In the forum thread below, turn the paragraph that begins "Now, you can review the entire code" into a short bulleted list that keeps its main facts.

_EXERCISE TEXT_:

□ □ □

Regarding CTR and MTR, you are right. I did not consider the ratio features such as CTR and MTR, but these should be included in the reference score for completeness. For example, as you similarly mentioned, we could design a reference experiment with two inputs: one being the entire image, and the other being the same size but showing only the targeted region while otherwise being black. In fact, I've just realized this might be clearer in how we can inject the region information. By comparing the black area and the targeted area, DINO can directly understand which region is the target, rather than relying on our cropping method.

[Eldo-rado]

Thank you for your sharing. If possible, could you provide me with the DINO-related code and the trained weights? I would like to give it a try. We will cite EHRXQA in our work!

[baeseongsu]

@Eldo-rado,

I will check the DINO-related code and trained weights, and then let you know about them together. I am happy to share our work with you to help you develop better ideas.

[Eldo-rado]

@baeseongsu Thank you for your generosity; I have learned a lot.

[baeseongsu]

@Eldo-rado

Now, you can review the entire code we used for the reference experiment at the github repo link. This includes: (1) How to build a MIMIC-DINO (pre-training MIMIC-CXR-JPG images for the ViT backbone initialized with original DINO v1 weights); (2) How to fine-tune DINO to build a reference model.

We've also shared the pre-trained and fine-tuned weights for these models via dropbox. While the code might be a bit messy in places, you could use it to understand how to load and use the models.

Best, Seongsu

[Eldo-rado]

Thank you, I will try it. If I discover anything new, I will share it with you. ☺️

[Eldo-rado]

hi @baeseongsu

Regarding Appendix 2.2, I have a few questions to confirm😂: 1.In Image selection (b), the instruction "select one representative CXR image based on the earliest study datetime" — is this step intended to avoid having different images corresponding to the same report? 2.In Label refinement (b), the instruction to "propagate the presence of attributes from a child object to its parent object" — does this require additional action? I noticed that in the Chest ImaGenome Dataset, it seems this has already been done. 3.Similarly, in Label refinement (c), does "propagate the presence of a child attribute to its parent attribute" require additional steps? 4.In Label refinement (d), is it necessary to "exclude any relationships between an object and its associated attributes that are not allowed by the ontology"? I found in the Chest ImaGenome Dataset paper that they seem to mention, "Using a CXR ontology constructed by radiologists, a scene graph assembly pipeline corrected obvious attribute-to-anatomy assignment errors."

Thx！

[baeseongsu]

Hi @Eldo-rado,

1.In Image selection (b), the instruction "select one representative CXR image based on the earliest study datetime" — is this step intended to avoid having different images corresponding to the same report?

□ □ □

_DATA SECTION_:
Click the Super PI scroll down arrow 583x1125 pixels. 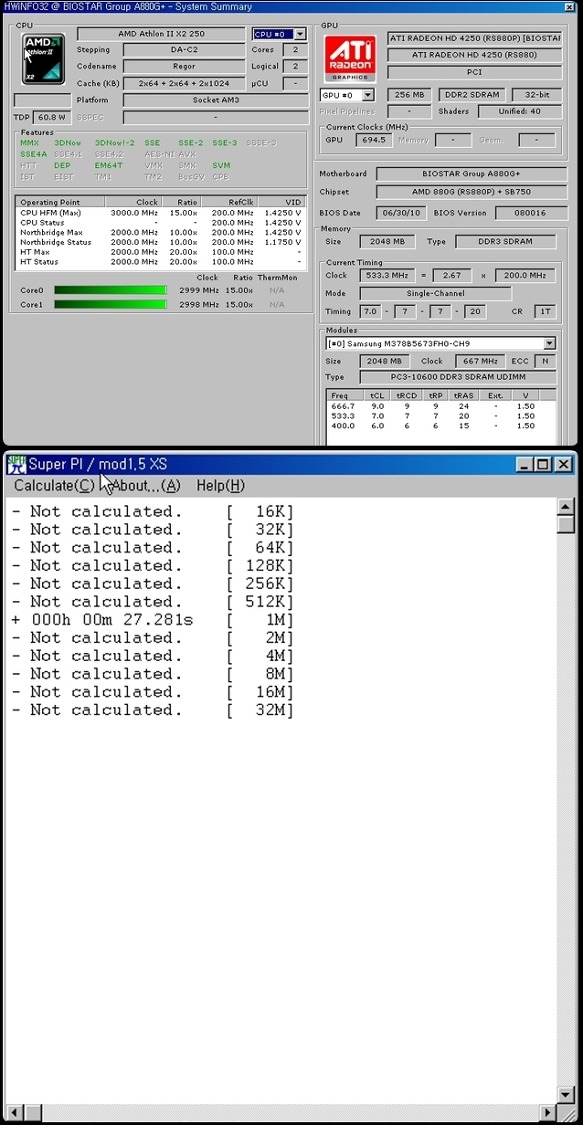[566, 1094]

□ □ □

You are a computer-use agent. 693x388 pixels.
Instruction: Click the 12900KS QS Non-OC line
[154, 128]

□ □ □

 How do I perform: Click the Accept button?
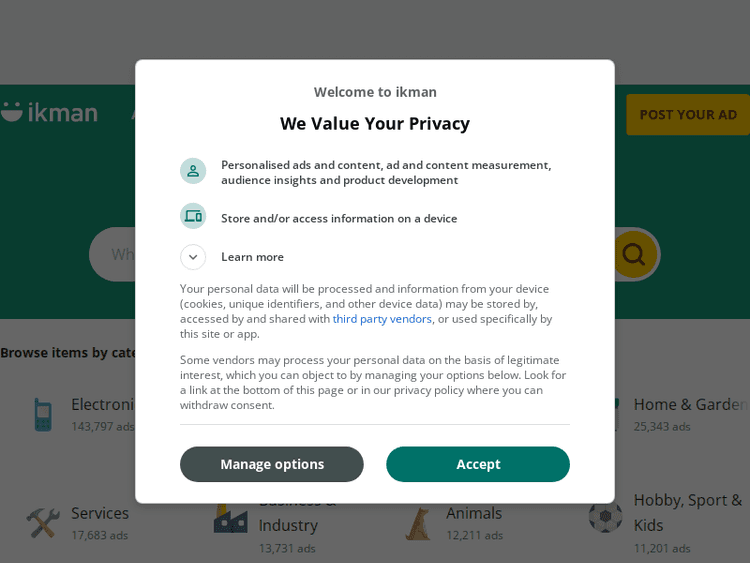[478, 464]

□ □ □

_SOLUTION BELOW_:
- The full code used for the reference experiment is available at the GitHub repo link.
- It shows how to build MIMIC-DINO by pre-training on MIMIC-CXR-JPG images, using a ViT backbone initialized with the original DINO v1 weights.
- It shows how to fine-tune DINO to build a reference model.